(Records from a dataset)

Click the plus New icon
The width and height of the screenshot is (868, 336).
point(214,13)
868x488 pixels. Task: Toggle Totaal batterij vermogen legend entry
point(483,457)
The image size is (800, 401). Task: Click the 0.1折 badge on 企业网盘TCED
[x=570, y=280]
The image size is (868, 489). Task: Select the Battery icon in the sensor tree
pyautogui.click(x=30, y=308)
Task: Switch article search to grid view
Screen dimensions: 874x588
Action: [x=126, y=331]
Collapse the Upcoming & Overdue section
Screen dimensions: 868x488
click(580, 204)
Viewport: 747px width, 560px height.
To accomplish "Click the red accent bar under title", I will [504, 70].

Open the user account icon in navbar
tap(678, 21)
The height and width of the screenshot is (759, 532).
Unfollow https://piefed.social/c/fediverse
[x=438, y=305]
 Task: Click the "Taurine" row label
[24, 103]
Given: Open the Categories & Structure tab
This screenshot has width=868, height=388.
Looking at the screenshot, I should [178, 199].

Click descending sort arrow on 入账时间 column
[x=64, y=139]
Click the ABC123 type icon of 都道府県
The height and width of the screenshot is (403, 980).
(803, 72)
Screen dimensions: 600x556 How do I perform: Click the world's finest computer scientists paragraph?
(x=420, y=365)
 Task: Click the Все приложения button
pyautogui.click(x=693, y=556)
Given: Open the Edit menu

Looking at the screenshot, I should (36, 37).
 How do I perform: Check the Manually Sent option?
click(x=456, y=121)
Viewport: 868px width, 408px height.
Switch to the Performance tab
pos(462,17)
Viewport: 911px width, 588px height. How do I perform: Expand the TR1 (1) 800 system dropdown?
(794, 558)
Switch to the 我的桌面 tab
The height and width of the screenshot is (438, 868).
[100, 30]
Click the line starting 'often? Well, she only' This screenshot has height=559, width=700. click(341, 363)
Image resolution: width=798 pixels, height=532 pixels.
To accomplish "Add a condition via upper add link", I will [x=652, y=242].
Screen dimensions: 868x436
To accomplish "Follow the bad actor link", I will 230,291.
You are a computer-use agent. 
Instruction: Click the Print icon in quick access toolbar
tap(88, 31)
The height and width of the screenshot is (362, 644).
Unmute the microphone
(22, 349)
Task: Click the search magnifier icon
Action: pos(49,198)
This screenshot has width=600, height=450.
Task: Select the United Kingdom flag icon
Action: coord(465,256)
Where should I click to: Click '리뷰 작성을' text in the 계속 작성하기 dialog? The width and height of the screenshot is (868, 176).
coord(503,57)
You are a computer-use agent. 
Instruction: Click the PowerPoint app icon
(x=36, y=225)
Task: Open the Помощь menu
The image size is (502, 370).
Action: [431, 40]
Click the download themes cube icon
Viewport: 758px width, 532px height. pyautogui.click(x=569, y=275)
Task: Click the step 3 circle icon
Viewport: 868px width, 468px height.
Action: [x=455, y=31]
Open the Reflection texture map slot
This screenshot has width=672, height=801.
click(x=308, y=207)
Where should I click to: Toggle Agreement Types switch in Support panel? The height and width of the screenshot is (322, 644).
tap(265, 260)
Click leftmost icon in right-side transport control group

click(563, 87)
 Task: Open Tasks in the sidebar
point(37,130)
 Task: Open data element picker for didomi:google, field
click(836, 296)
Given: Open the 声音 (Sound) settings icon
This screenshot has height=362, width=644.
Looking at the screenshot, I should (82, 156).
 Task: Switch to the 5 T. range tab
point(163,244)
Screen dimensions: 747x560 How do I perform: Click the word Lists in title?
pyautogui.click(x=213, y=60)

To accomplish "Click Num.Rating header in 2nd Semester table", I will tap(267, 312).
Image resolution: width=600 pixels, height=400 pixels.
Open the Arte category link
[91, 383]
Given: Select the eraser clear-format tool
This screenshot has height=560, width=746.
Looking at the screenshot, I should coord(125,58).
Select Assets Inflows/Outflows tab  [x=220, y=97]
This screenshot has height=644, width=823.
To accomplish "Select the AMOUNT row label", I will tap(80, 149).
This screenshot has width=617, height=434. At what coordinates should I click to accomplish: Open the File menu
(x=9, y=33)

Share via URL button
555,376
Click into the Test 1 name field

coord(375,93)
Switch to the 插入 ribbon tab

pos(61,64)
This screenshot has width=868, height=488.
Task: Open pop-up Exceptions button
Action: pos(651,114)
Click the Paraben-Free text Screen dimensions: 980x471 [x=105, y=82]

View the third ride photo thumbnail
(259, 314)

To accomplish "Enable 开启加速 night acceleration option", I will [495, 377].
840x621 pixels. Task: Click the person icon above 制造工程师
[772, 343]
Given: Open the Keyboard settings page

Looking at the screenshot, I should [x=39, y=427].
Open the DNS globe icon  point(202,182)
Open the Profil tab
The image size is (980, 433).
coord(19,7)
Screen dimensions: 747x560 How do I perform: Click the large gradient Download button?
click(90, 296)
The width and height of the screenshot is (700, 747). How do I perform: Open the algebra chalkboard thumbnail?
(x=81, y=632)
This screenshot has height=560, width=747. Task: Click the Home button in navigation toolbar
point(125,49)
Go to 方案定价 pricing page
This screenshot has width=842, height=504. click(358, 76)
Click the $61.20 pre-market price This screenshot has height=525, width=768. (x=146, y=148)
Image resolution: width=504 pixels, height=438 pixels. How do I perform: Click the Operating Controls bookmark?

*Task instructions*: Out of the preceding entries, pull every line containing the string "will".

*Expected answer*:
To accomplish "Click the red accent bar under title", I will [504, 70].
To accomplish "Add a condition via upper add link", I will [x=652, y=242].
To accomplish "Follow the bad actor link", I will 230,291.
To accomplish "Click Num.Rating header in 2nd Semester table", I will tap(267, 312).
To accomplish "Select the AMOUNT row label", I will tap(80, 149).
To accomplish "Enable 开启加速 night acceleration option", I will [495, 377].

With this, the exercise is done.